Su casa… Aquella palabra era aún peor.
—Mi casa está en manos de la iglesia.
—¿Le entregasteis vuestra casa a la iglesia cuando ingresasteis en el monasterio? —Dominica se levantó, se santiguó y dobló ligeramente la rodilla.
Garren soltó un bufido de desdén. Le había entregado a la iglesia su casa, sus esperanzas y su vida. Y a cambio no había recibido más que traición.
Ella seguía mirándolo con una ceja arqueada, esperando oír su historia.

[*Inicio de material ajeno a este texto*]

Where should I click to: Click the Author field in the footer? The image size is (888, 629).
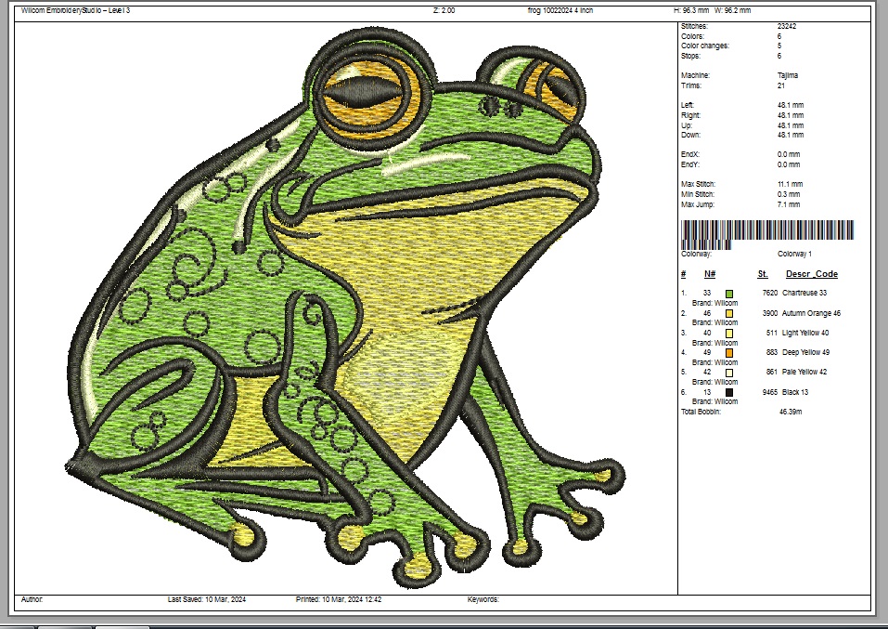[32, 600]
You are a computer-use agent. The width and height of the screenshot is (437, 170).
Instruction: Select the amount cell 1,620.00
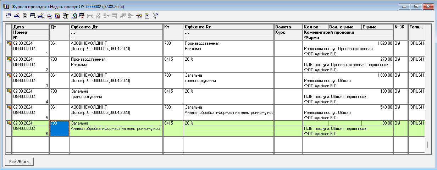coord(348,43)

—Levántate —le ordenó él con un suspiro—. No me tomes por algo que no soy.
—No sois lo que pensé en un principio.
Cierto. Su fe la cegaba y solo le permitía ver a un santo, no al verdadero pecador que era. ¿Cuál sería su reacción si descubría la verdad?
Se sacó ese pensamiento de la cabeza y guardó las plumas en el relicario. Aquello lo hacía por William y nadie más.
—Dejad que os ayude —se ofreció ella mientras Garren intentaba atar el cordel—. Haced el primer nudo mientras yo pongo el dedo encima —así lo hizo y Garren advirtió el bulto ennegrecido en el dedo corazón. Lo reconoció de inmediato. Los monjes que se pasaban el día copiando tenían unos callos similares.
—¿Qué es esto?
Ella retiró la mano y presionó el nudo con la mano izquierda.
—Nada.
Agachó la cabeza para que el pelo le cayera sobre la rodilla y le cubriese las manos. Garren lo agarró suavemente y lo levantó por encima del hombro.
—Parece la mano de una copista.
Ella no respondió, pero Garren sintió un escalofrío. Para una copista no había más lugar en el mundo que el scriptorium de un priorato.
—Debo irme —murmuró, con cuidado de mirarlo a los ojos—. ¿Puedo recibir antes vuestra bendición?
Garren abrió la boca para negarse, pero ella ya se había arrodillado ante él y tenía las manos en sus rodillas. Se moría por volver a tocarla, de modo que le puso las manos en la cabeza y se inclinó para besarla en el pelo.
Ella lo miró, sobresaltada, y salió corriendo como una cierva asustada.
Y él se sentó y permaneció un largo rato girando el relicario con las plumas de oca.